#### [Stored data]
⁂

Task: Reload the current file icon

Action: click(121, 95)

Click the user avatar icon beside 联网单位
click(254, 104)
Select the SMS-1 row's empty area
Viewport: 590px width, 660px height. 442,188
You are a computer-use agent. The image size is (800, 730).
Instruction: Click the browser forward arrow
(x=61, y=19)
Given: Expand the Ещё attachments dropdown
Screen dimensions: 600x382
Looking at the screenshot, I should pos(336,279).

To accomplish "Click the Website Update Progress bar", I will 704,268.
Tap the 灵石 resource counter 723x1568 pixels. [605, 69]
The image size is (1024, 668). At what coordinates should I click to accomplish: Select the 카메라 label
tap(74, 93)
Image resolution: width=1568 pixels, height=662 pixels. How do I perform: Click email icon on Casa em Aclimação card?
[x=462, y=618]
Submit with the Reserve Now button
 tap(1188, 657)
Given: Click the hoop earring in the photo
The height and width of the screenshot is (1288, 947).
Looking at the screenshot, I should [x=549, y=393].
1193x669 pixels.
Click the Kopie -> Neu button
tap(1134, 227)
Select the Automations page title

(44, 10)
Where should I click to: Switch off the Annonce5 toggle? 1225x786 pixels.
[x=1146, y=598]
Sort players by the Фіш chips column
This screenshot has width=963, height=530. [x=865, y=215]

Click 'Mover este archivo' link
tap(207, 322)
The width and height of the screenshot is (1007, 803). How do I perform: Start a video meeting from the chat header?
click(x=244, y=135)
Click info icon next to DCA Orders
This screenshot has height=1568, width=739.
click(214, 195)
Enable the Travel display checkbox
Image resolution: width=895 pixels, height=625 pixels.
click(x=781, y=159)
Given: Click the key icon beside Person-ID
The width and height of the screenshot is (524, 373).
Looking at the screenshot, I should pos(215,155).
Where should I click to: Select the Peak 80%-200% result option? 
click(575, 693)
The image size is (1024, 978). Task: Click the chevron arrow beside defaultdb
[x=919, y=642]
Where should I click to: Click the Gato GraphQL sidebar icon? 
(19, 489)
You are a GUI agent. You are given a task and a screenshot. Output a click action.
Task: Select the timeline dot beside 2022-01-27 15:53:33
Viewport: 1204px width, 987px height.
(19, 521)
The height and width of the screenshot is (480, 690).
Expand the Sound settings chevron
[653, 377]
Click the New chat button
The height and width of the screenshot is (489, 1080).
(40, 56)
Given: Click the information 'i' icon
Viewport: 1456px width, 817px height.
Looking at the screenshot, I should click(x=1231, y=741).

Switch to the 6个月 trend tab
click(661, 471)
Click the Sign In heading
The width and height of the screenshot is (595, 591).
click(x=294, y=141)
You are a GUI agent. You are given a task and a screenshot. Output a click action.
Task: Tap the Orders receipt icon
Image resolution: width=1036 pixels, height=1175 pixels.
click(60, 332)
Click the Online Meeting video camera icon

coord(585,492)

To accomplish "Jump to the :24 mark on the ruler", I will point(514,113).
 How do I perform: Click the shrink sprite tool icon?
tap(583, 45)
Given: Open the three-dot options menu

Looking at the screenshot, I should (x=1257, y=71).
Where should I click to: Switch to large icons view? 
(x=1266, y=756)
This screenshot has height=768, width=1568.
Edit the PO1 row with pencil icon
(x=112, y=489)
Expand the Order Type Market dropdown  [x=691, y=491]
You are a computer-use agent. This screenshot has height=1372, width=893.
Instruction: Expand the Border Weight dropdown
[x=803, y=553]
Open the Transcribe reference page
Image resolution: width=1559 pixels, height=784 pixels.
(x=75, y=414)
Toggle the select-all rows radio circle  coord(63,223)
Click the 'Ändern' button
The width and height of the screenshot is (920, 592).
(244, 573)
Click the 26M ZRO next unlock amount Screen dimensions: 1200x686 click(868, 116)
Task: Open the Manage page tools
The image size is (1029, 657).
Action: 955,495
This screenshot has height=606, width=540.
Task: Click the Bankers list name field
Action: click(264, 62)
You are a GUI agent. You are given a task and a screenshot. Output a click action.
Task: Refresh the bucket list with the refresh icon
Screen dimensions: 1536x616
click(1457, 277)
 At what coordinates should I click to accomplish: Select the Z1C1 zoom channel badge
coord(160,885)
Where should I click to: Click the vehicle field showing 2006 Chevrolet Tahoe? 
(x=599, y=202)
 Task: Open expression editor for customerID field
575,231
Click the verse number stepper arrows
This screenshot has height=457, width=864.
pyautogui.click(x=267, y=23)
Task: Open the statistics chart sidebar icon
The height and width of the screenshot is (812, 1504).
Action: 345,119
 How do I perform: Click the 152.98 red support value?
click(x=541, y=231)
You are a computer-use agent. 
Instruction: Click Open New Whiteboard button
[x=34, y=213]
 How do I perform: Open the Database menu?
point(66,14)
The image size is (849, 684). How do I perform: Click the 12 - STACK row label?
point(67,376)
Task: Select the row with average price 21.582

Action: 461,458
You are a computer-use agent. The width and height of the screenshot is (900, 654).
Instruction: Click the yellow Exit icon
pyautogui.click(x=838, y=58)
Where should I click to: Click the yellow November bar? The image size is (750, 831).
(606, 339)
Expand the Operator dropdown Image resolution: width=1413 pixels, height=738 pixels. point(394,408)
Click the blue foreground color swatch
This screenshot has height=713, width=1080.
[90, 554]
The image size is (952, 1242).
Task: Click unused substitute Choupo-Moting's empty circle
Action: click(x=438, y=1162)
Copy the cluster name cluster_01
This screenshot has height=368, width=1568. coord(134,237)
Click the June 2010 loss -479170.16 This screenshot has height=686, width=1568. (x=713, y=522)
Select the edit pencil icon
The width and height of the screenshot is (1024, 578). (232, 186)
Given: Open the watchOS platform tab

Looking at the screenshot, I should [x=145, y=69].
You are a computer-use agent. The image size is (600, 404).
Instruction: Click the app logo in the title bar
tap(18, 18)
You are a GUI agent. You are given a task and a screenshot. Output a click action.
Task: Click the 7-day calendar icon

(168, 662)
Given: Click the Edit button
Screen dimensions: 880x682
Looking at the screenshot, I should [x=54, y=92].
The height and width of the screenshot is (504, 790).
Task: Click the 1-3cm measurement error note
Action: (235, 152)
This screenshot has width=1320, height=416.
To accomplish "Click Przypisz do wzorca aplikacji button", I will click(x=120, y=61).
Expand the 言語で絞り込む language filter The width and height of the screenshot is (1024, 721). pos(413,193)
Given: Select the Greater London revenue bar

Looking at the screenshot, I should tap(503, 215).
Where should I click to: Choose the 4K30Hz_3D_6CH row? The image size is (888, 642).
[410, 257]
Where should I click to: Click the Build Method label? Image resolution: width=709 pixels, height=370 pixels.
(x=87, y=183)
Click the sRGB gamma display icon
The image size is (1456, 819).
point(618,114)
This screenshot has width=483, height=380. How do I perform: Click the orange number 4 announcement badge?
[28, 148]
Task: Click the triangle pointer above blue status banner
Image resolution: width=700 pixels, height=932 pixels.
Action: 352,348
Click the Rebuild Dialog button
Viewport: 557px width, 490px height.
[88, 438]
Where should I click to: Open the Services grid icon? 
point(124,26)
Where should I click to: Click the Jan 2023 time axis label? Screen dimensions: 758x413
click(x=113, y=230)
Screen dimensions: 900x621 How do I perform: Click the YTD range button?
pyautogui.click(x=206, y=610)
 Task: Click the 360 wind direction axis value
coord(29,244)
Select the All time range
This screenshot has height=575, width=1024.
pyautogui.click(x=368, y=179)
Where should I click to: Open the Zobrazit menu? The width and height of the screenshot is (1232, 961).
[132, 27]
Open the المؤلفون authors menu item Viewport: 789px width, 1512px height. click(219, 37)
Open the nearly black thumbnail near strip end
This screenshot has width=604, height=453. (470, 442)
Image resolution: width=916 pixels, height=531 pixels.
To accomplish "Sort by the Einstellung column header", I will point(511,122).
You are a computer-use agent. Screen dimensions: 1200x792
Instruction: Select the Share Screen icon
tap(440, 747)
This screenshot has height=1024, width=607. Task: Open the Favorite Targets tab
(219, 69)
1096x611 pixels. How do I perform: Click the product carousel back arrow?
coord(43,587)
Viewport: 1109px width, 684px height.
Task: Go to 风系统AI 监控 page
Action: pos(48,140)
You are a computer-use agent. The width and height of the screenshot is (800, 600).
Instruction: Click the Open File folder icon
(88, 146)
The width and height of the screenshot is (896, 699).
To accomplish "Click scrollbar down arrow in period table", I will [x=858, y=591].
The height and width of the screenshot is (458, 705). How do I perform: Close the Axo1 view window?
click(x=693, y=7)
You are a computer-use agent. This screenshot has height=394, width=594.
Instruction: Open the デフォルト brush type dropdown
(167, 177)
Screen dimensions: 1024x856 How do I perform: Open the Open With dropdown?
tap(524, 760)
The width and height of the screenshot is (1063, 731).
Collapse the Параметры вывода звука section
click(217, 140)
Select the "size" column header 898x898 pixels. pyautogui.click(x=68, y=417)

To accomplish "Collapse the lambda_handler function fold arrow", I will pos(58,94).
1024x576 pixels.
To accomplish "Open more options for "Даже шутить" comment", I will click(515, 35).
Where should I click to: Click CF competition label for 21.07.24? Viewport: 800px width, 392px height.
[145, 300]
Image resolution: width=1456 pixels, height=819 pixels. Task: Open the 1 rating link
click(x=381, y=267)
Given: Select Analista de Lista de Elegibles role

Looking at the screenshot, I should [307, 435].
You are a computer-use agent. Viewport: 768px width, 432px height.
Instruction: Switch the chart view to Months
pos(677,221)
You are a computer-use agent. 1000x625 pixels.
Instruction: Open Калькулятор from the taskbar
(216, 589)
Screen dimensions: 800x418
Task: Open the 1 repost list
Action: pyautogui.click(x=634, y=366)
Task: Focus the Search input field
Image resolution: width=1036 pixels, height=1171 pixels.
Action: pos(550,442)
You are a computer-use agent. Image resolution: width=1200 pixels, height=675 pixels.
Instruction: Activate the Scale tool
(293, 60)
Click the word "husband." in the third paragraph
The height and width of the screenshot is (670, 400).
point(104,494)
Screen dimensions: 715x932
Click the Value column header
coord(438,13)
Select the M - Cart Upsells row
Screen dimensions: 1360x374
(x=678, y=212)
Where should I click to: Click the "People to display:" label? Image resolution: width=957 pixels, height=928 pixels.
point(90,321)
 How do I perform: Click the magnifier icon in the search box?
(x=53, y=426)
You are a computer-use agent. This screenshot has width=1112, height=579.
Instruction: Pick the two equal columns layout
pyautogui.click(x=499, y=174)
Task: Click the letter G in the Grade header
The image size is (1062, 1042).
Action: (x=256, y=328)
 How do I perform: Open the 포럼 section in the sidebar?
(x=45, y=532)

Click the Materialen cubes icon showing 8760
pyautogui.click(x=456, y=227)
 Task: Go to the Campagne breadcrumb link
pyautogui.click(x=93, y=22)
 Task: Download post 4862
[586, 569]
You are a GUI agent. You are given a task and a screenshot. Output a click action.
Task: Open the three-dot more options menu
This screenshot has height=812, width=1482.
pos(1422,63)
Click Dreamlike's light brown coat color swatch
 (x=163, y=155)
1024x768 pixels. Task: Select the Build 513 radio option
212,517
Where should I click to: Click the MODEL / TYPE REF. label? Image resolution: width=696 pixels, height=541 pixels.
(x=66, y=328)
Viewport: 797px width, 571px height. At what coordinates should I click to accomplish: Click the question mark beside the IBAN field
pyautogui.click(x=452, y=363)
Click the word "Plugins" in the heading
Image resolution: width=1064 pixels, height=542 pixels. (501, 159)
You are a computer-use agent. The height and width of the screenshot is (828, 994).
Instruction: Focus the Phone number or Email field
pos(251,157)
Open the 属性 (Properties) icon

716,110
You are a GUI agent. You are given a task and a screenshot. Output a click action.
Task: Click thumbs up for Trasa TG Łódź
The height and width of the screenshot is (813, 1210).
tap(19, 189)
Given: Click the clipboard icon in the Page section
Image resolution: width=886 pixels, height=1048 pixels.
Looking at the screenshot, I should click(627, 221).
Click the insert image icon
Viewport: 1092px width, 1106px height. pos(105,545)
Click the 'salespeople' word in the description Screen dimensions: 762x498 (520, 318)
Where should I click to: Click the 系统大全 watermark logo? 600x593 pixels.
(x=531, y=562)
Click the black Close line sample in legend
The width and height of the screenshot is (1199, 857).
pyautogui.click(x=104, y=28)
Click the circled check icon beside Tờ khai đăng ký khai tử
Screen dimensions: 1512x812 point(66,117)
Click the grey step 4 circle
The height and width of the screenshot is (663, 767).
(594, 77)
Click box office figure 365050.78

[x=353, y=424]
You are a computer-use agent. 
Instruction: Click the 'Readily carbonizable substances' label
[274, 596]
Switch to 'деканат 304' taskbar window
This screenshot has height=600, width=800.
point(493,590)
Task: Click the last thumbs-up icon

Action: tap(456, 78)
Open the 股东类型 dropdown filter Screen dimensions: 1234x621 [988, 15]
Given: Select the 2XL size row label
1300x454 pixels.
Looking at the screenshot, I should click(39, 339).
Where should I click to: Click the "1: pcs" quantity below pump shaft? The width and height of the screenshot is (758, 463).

⁂

#### [What you need to do]
Start at the line with "Open the 属性 (Properties) icon". Give that line and every line after it again, word for word, through the last line above.

#### [Response for this exercise]
Open the 属性 (Properties) icon

716,110
You are a GUI agent. You are given a task and a screenshot. Output a click action.
Task: Click thumbs up for Trasa TG Łódź
The height and width of the screenshot is (813, 1210).
tap(19, 189)
Given: Click the clipboard icon in the Page section
Image resolution: width=886 pixels, height=1048 pixels.
Looking at the screenshot, I should click(627, 221).
Click the insert image icon
Viewport: 1092px width, 1106px height. pos(105,545)
Click the 'salespeople' word in the description Screen dimensions: 762x498 (520, 318)
Where should I click to: Click the 系统大全 watermark logo? 600x593 pixels.
(x=531, y=562)
Click the black Close line sample in legend
The width and height of the screenshot is (1199, 857).
pyautogui.click(x=104, y=28)
Click the circled check icon beside Tờ khai đăng ký khai tử
Screen dimensions: 1512x812 point(66,117)
Click the grey step 4 circle
The height and width of the screenshot is (663, 767).
(594, 77)
Click box office figure 365050.78

[x=353, y=424]
You are a computer-use agent. 
Instruction: Click the 'Readily carbonizable substances' label
[274, 596]
Switch to 'деканат 304' taskbar window
This screenshot has height=600, width=800.
point(493,590)
Task: Click the last thumbs-up icon

Action: tap(456, 78)
Open the 股东类型 dropdown filter Screen dimensions: 1234x621 [988, 15]
Given: Select the 2XL size row label
1300x454 pixels.
Looking at the screenshot, I should click(39, 339).
Where should I click to: Click the "1: pcs" quantity below pump shaft? The width and height of the screenshot is (758, 463).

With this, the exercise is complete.